## begin TEXT SEGMENT

Uploaded image for project: 'OpenShift Logging'
  1. OpenShift Logging
  2. LOG-7347

[Logging6.2.3][Vector] Vector crashes with BufferTooSmall and enters repeated CrashLoopBackOff, causing high-impact log loss across the cluster (even with disk buffer enabled)

XMLWordPrintable

    • Icon: Bug Bug
    • Resolution: Unresolved
    • Icon: Major Major
    • None
    • Logging 6.2.3
    • Log Collection
    • Incidents & Support
    • False
    • Hide

      None

      Show
      None
    • False
    • NEW
    • NEW
    • Bug Fix
    • Log Collection - Sprint 273, Logging - Sprint 274, Logging - Sprint 275, Logging - Sprint 276, Logging - Sprint 277, Logging - Sprint 278

      Description of problem:

      The Vector collector crashes with a BufferTooSmall error under certain log conditions and enters a repeated CrashLoopBackOff. This behavior results in high-impact log loss across the cluster, even though disk buffering with AtLeastOnce delivery mode is enabled.

      This issue is critical because:

      • It affects logs from unrelated pods, not just the one generating large or frequent log lines.
      • It can be triggered by non-cluster-admin users, increasing the operational risk.

      The following error messages were observed at the time of failure:

      2025-06-27T05:51:48.013419Z ERROR transform{component_kind="transform" component_id=output_external_rsyslog_app_parse_encoding component_type=remap}: vector_buffers::topology::channel::sender: Disk buffer writer has encountered an unrecoverable error.
      2025-06-27T05:51:48.013497Z ERROR transform{component_kind="transform" component_id=output_external_rsyslog_app_parse_encoding component_type=remap}: vector::topology: An error occurred that Vector couldn't handle: failed to encode record: BufferTooSmall.
      2025-06-27T05:51:48.014013Z INFO vector: Vector has stopped.
      

      Vector restarted immediately, but some of application logs were lost although disk buffer(AtLeastOnce) had been enabled.

      Version-Release number of selected component (if applicable):

      • OpenShift 4.18.9
      • OpenShift Logging 6.2.3

      How reproducible:

      Frequently (with our reprodution steps)

      Steps to Reproduce:

      • Step1. Define ClusterLogForwarder object which sets "deliveryMode: AtLeastOnce".
      apiVersion: observability.openshift.io/v1
      kind: ClusterLogForwarder
      metadata:
        ...
      spec:
        collector:
          resources:
            limits:
              cpu: 1
              memory: 2Gi
            requests:
              cpu: 100m
              memory: 64Mi
        managementState: Managed
        outputs:
        - lokiStack:
            authentication:
              token:
                from: serviceAccount
            target:
              name: lokistack
              namespace: openshift-logging
            tuning:
              deliveryMode: AtLeastOnce
          name: default-lokistack
      ...

## end TEXT SEGMENT

(STATED GOAL): Turn the bug report's paragraph that begins "The Vector collector crashes" into a short bulleted list that keeps its main facts.

## begin SOURCE MATERIAL

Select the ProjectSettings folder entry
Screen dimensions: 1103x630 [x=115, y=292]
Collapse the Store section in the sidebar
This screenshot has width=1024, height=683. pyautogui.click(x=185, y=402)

## end SOURCE MATERIAL

(RESULT):
- Under certain log conditions, the Vector collector crashes with a BufferTooSmall error.
- It then enters a repeated CrashLoopBackOff.
- This causes high-impact log loss across the cluster.
- The loss occurs even with disk buffering in AtLeastOnce delivery mode enabled.